Thursday, May 15, 2008

Change Is Best Served By Ballot, Not Bullet

We live in turbulent times, but -- so far, at least -- we're changing our leadership in the civilized way that a democracy makes such changes.

With ballots, not bullets.

Anyone who is under 35 doesn't really appreciate how different things are today.

But, for people of my generation -- in fact, for people of my parents' generation -- it was almost unheard of for a president to be assassinated.

For awhile.

But it didn't stay that way.

Over about a 40-year period, three presidents were assassinated -- Abraham Lincoln in 1865, James Garfield in 1881 and William McKinley in 1901.

Then we went through about six decades without a presidential assassination. A couple of presidents died, but their deaths were due to natural causes, not assassin's bullets.

But then, things changed. And when I was growing up, assassinations seemed to be a fact of life.

I was about to turn 4 years old when President Kennedy was assassinated. I didn't know or understand what was happening in the world. "The world," as far as I was concerned, was my home and my yard.

At the time, my family didn't own a TV set, but our neighbors did.

So we spent most of the next four days at the neighbors' house -- which was fine with me because our neighbors had a son who was only a few months older than I was. He was my playmate -- and, as far as I was concerned, he had the coolest toys to play with.

I didn't know why we were spending so much time at the neighbors' house. But if it meant I could ride my friend's new tricycle or play with some of his other toys, I wasn't going to rock the boat.

The mental images I have of Kennedy's funeral are from films I've seen. My actual memories of that period are the spotty impressions of a 3-year-old.

It was different four years later, when assassins were killing Martin Luther King and Robert Kennedy. And I was more aware of what was happening in the world around me.

I remember news reports of the riots that swept across the nation when King was killed.
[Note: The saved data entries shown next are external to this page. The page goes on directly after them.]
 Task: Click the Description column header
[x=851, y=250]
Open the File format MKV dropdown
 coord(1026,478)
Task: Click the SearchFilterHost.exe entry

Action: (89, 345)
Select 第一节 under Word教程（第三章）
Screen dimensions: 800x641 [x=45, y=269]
I remember the national convulsion of mourning when Bobby Kennedy was killed. I remember the general feeling of helplessness that came with both murders.

When I was growing up in the 1960s, two words seemed to imply that death was inevitable -- "cancer" and "assassination." When someone mentioned either of those words, that feeling of helplessness returned.
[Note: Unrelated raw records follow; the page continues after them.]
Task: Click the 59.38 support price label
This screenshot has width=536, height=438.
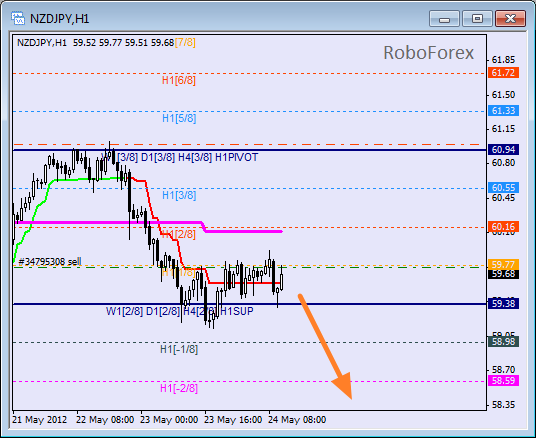Action: (504, 303)
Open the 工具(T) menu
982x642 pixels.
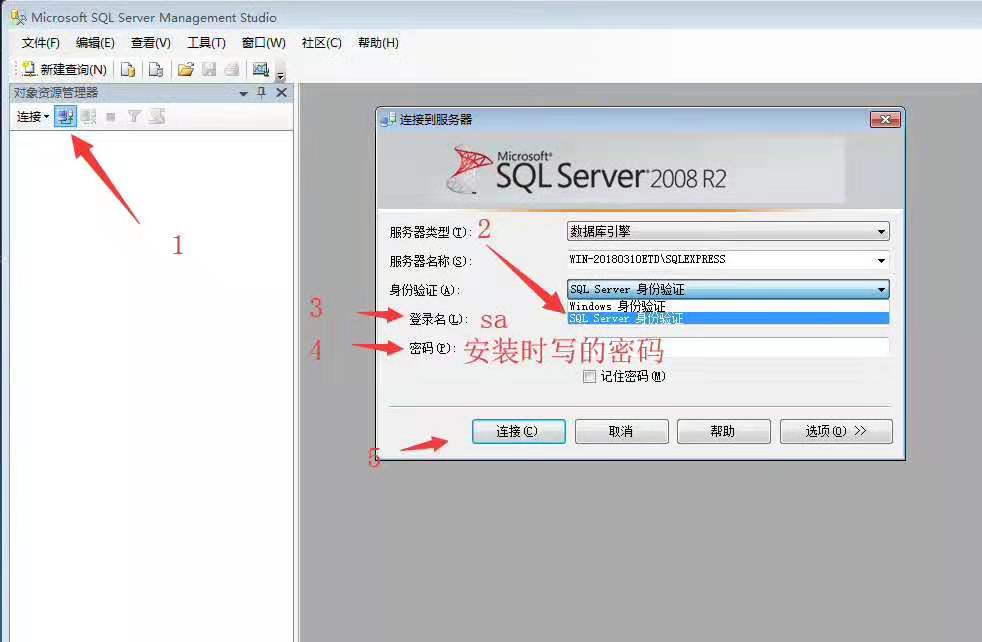coord(206,43)
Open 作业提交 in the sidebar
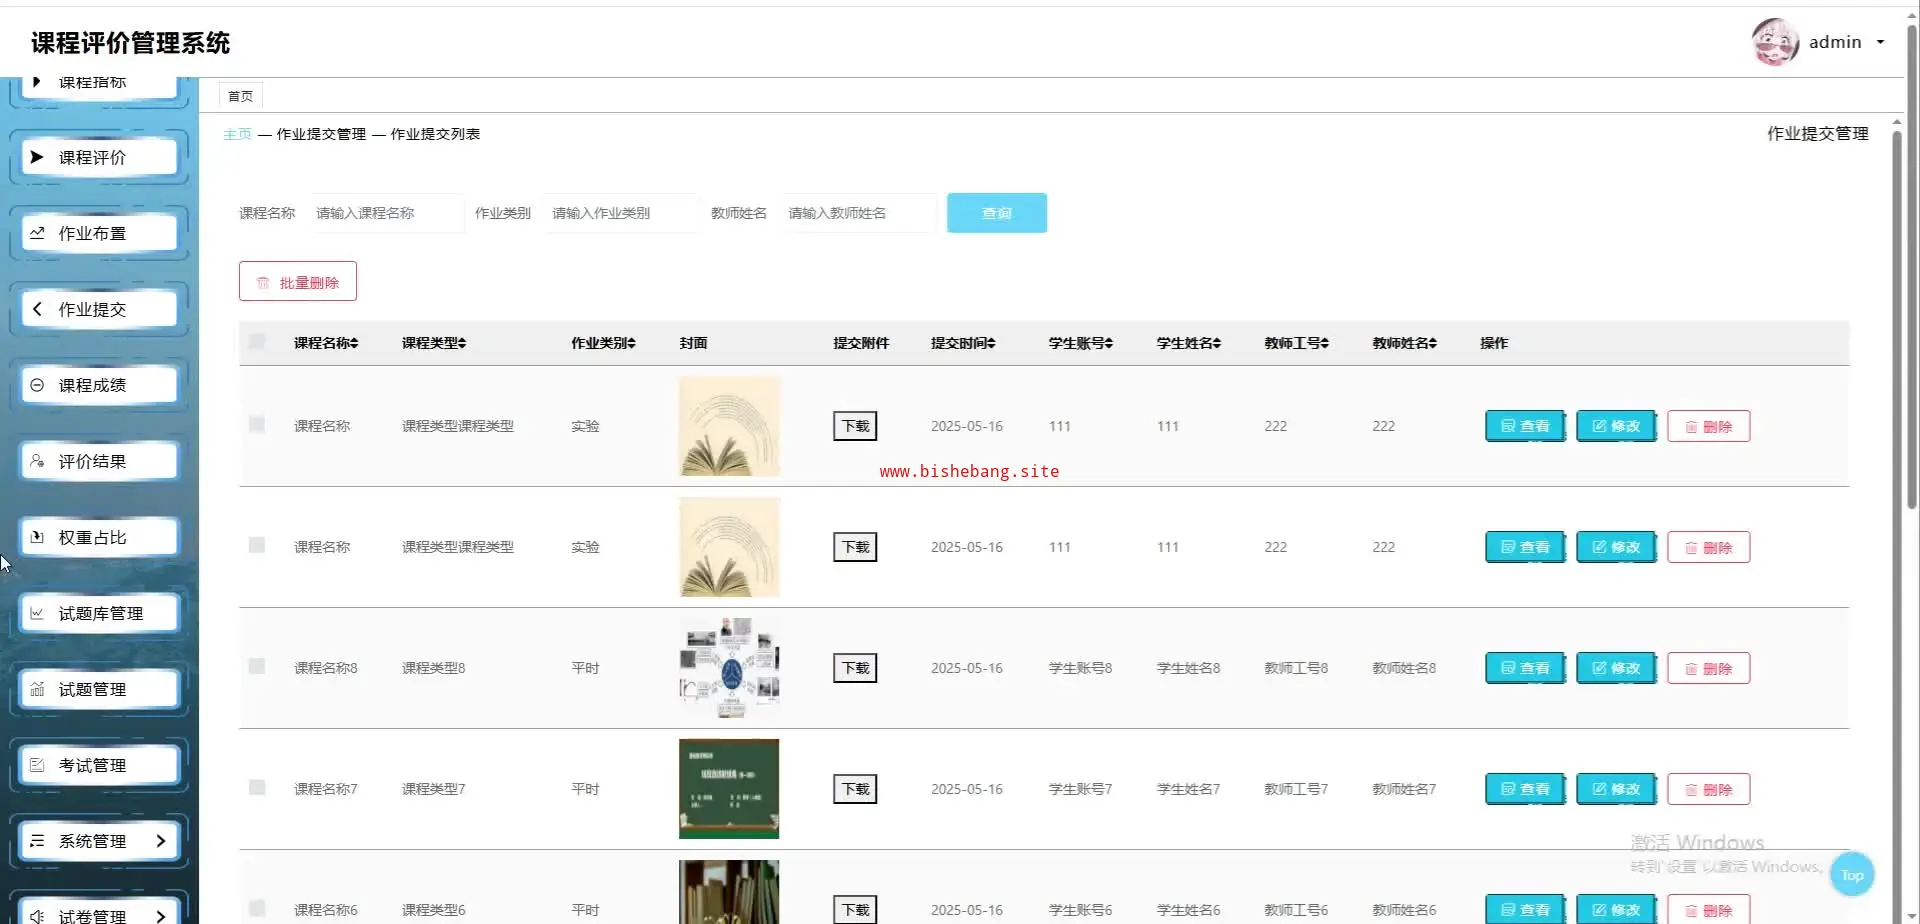Screen dimensions: 1920x924 pyautogui.click(x=92, y=310)
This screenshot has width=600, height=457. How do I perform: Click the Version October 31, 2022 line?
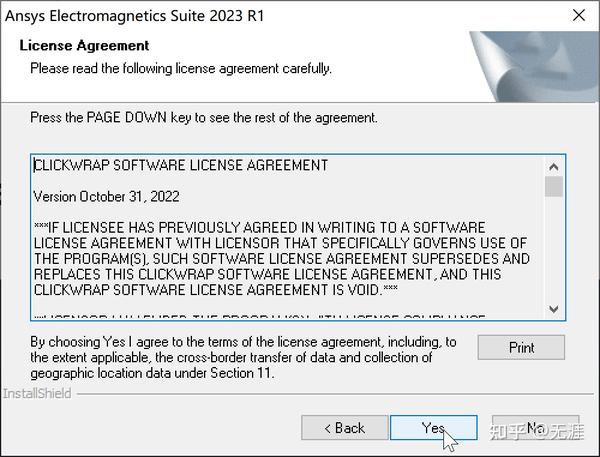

("Assassination attempts" didn't always succeed, as I learned from a series of experiences in the 1970s. But, although some of its strength has diminished, "cancer," regrettably, has retained most of its power. When John Dean told the senators who were investigating the Watergate scandal that there was "a cancer growing on the presidency," the implication was that Nixon's presidency was doomed. As, indeed, it was.)
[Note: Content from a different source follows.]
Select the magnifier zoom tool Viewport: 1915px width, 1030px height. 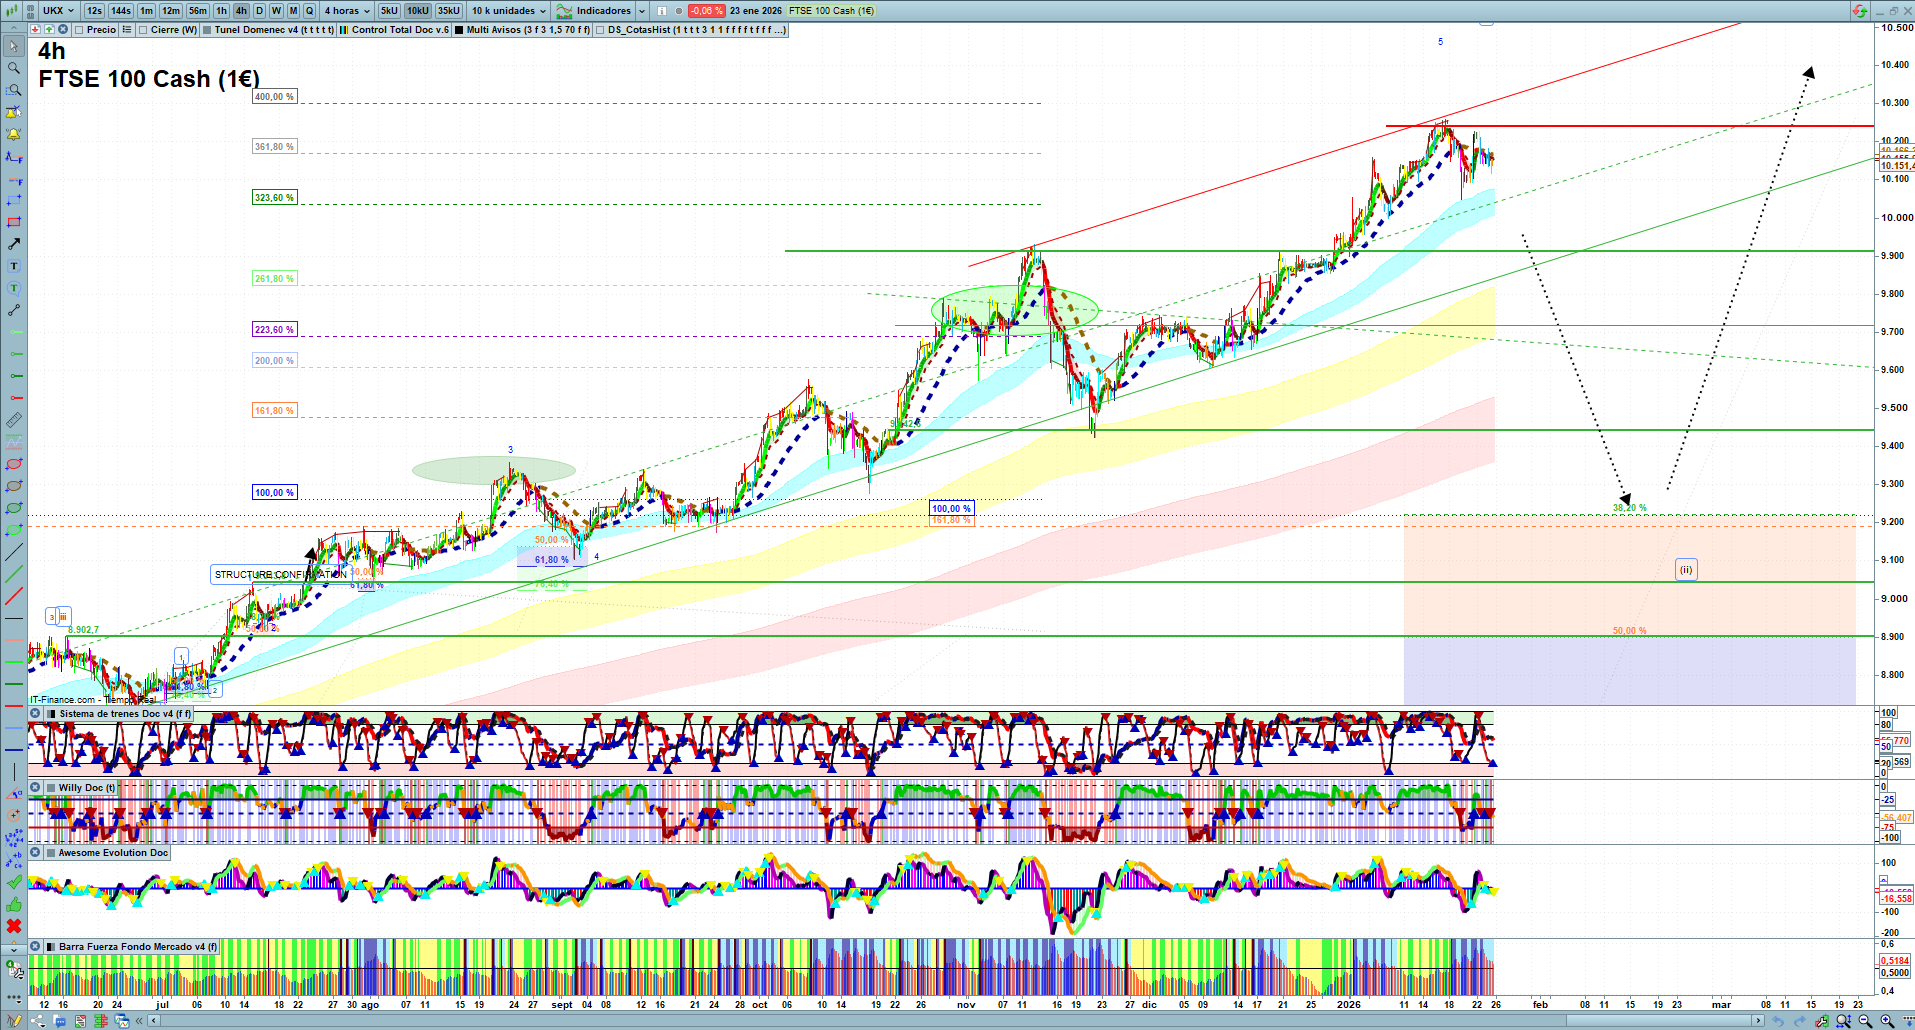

But as I grew older, things changed for the better.

As an adult, I've seen people I care about survive a diagnosis of cancer. I've seen some who haven't, but the survival rate has improved and, for that, I am grateful.

And I've seen famous people who were targeted for assassination but survived.

Certainly, there were some who didn't survive. John Lennon was killed by a fan in front of his New York building in 1980.

But Ronald Reagan lived through an assassination attempt in 1981. So did Pope John Paul II. And Gerald Ford survived two attempts on his life a few weeks apart in 1975.

And the closest thing I've seen to the public paroxysm of pain that followed the King and Kennedy assassinations in 1968 was the global response to the apparently accidental death of Princess Diana nearly 11 years ago.

The era of unsuccessful assassination attempts really began, I guess, on this date 36 years ago, when George Wallace was shot after speaking at a campaign rally in Laurel, Md.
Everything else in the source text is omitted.